Un successo come «Lugano addio» la perseguita?
«Ho un rapporto meraviglioso con quella canzone. Papà è morto nel 1997 e quella canzone è del 1977. Mi sono reso conto di averla cantata più a lungo di quanto non abbia fatto lui. È diventata qualcosa di intimo e mio che riconosco nel mio genitore. È qualcosa che ho dentro, ma non perché l’ho studiata».
Colapesce e Dimartino nel loro album hanno completato un inedito e duettato con la voce di suo padre. E a gennaio esce un disco di inediti...
«Avevamo provini che giravano da un pezzo in casa, ma c’è voluto tempo per maturare l’idea e trovare otto canzoni per costruire un album. Il materiale era su delle cassette Adat, un supporto su nastro digitale ormai scomparso. Mio fratello maggiore, Tommaso, ha comprato un macchinario rotto su eBay e lo abbiamo fatto riparare, ma dovevamo comunque tenere fermo il bottone play con una penna Bic. Erano provini a volte incompleti sui quali abbiamo lavorato sulla scia di quello che esisteva, cercando di mantenere l’intenzione. Uscirà per Numero 1, etichetta per la quale mio padre ha pubblicato tanti album. Si chiude un cerchio».
Come è stato lavorare su quello che papà aveva fatto?
«Mi sono dovuto autoconvincere ad arrangiare un disco di papà: ho sentito una grossa responsabilità. Come famiglia abbiamo sempre lavorato con l’obiettivo di preservare l’eredità artistica. Mi spaventava quindi metterci le mani. Non volevo mettere qualcosa negli arrangiamenti che a lui non sarebbe piaciuto. Mi sono finalmente sentito pronto».
«Per gli amici» sarà il titolo: ne aveva tanti?
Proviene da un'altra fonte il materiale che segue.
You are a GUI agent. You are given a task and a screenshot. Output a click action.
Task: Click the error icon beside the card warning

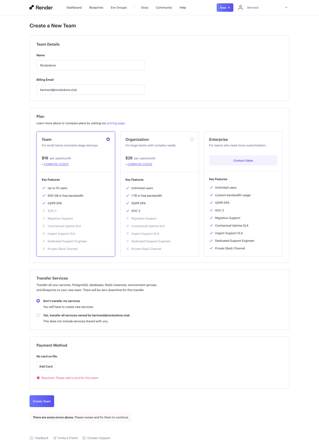pyautogui.click(x=39, y=378)
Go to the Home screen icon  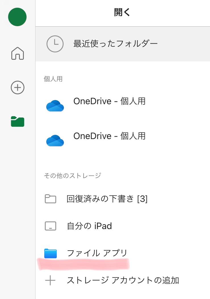18,53
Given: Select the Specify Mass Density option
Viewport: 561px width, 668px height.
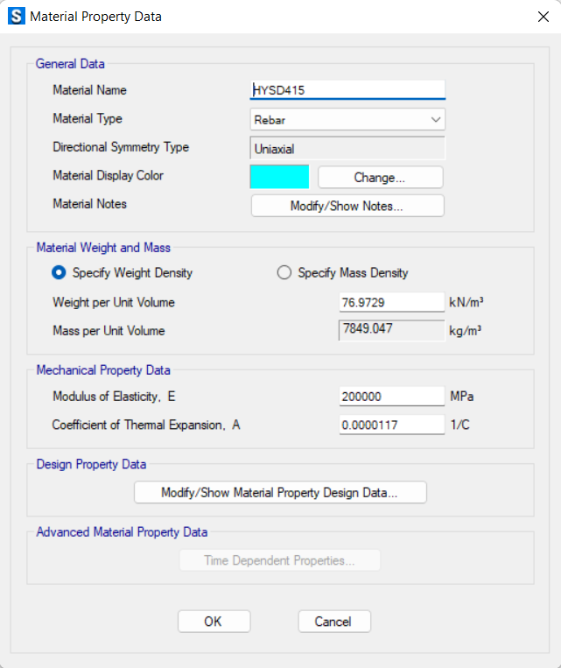Looking at the screenshot, I should pos(284,272).
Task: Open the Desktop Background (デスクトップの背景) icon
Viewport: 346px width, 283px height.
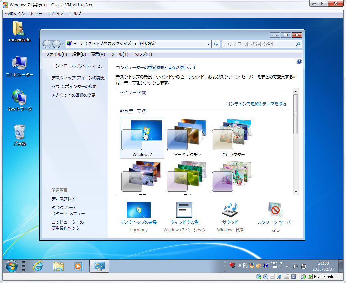Action: (x=138, y=210)
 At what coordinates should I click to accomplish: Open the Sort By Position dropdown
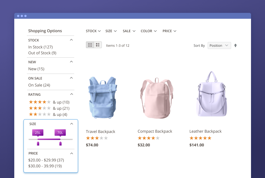(x=219, y=45)
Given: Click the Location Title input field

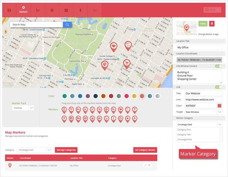Looking at the screenshot, I should [199, 47].
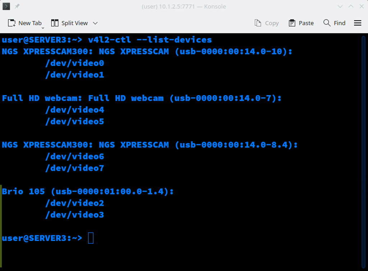
Task: Select the New Tab label
Action: click(x=30, y=23)
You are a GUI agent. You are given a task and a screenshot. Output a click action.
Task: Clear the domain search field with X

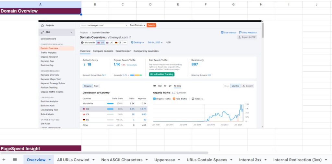pos(126,25)

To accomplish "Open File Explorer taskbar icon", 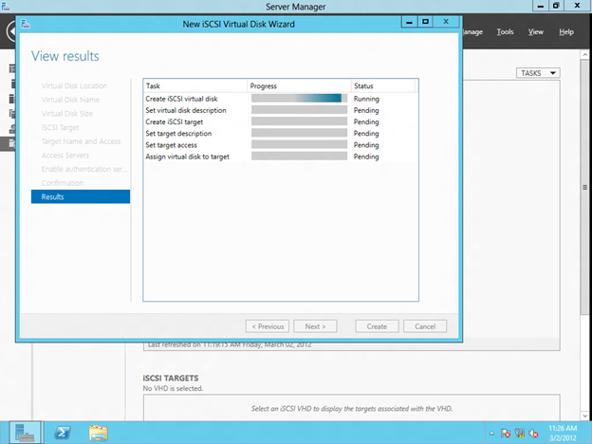I will click(x=99, y=432).
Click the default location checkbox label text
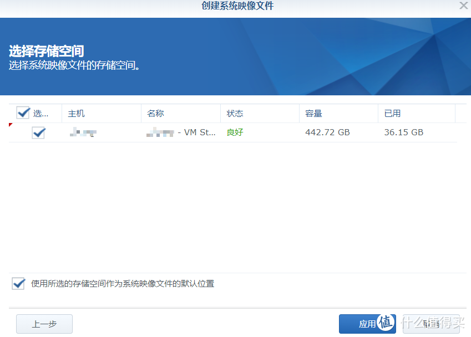Viewport: 471px width, 337px height. (123, 284)
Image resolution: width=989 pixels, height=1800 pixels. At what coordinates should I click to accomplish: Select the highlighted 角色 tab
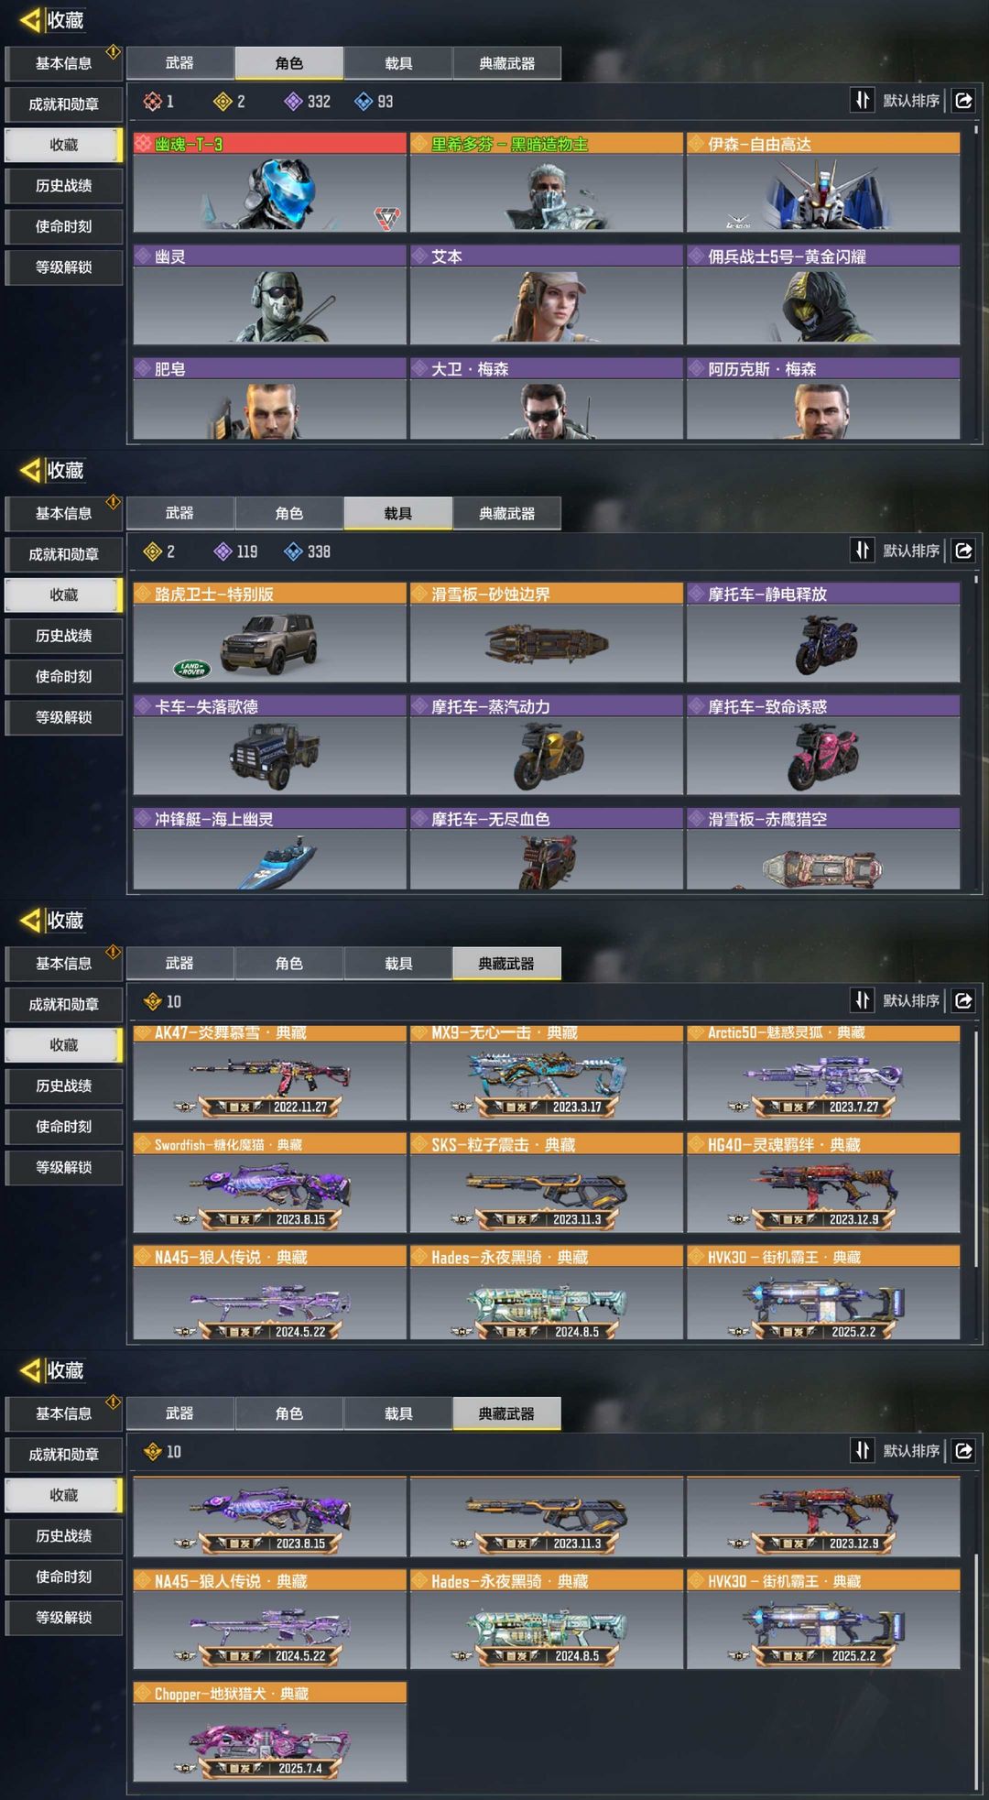(x=289, y=63)
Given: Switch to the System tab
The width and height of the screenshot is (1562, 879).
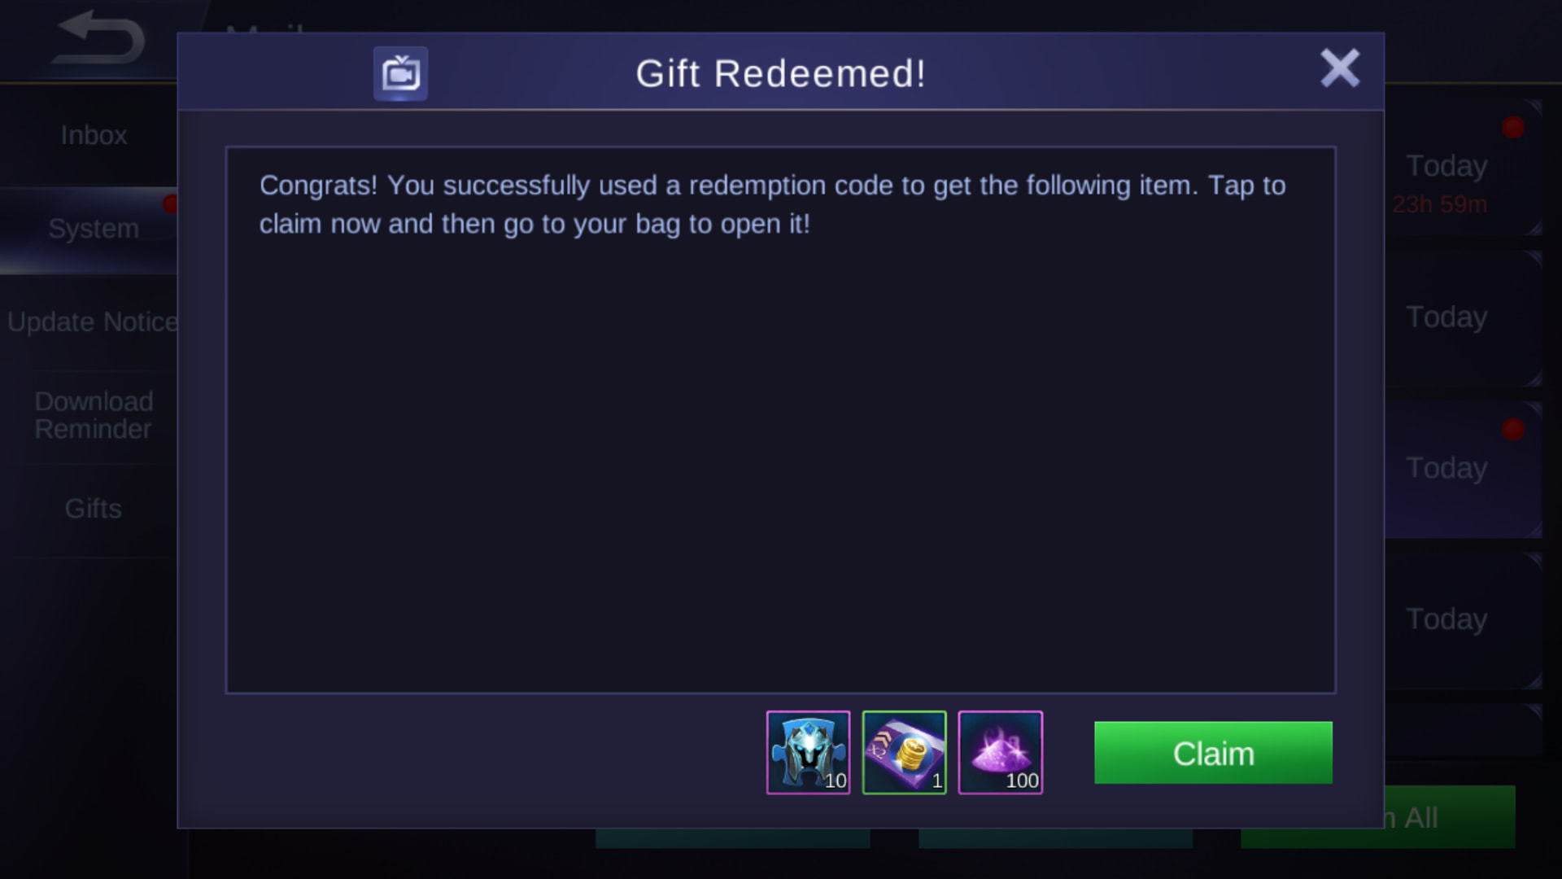Looking at the screenshot, I should (94, 229).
«Il titolo rispecchia quello che ho sentito dentro alle canzoni: si sentivano voci di gente che parla, amici che passavano a trovarlo, lo studio era un crocevia. Io sono cresciuto in braccio ai discografici. A volte portava a casa personaggi strani da cui poi prendeva ispirazione per le canzoni. L’Attilio che appare in “Limiti” era un architetto con le stesse battaglie interiori che erano nel testo».
Renato Zero, un amico vero...
«Mi ricordo quando veniva a casa con una Bentley bianca enorme... Sì, è stato un vero amico. Appena è nato mio figlio Ludovico, che oggi ha 8 mesi, gli ho mandato la foto. “Evviva! Nella tua famiglia si ritorna a parlare di vita”, mi ha scritto. Quando un artista se ne va si tende a ricordare il fatto che non c’è più. Per i familiari le dinamiche sono le stesse di ogni lutto, ma hai meno possibilità di chiuderti in te stesso e processare il dolore».
Ivan Graziani con l’intelligenza artificiale: le torna?
«Se si tratta di rimettere papà su un palco con un avatar sì. Ma le canzoni sono quelle, non puoi inventarne di nuove».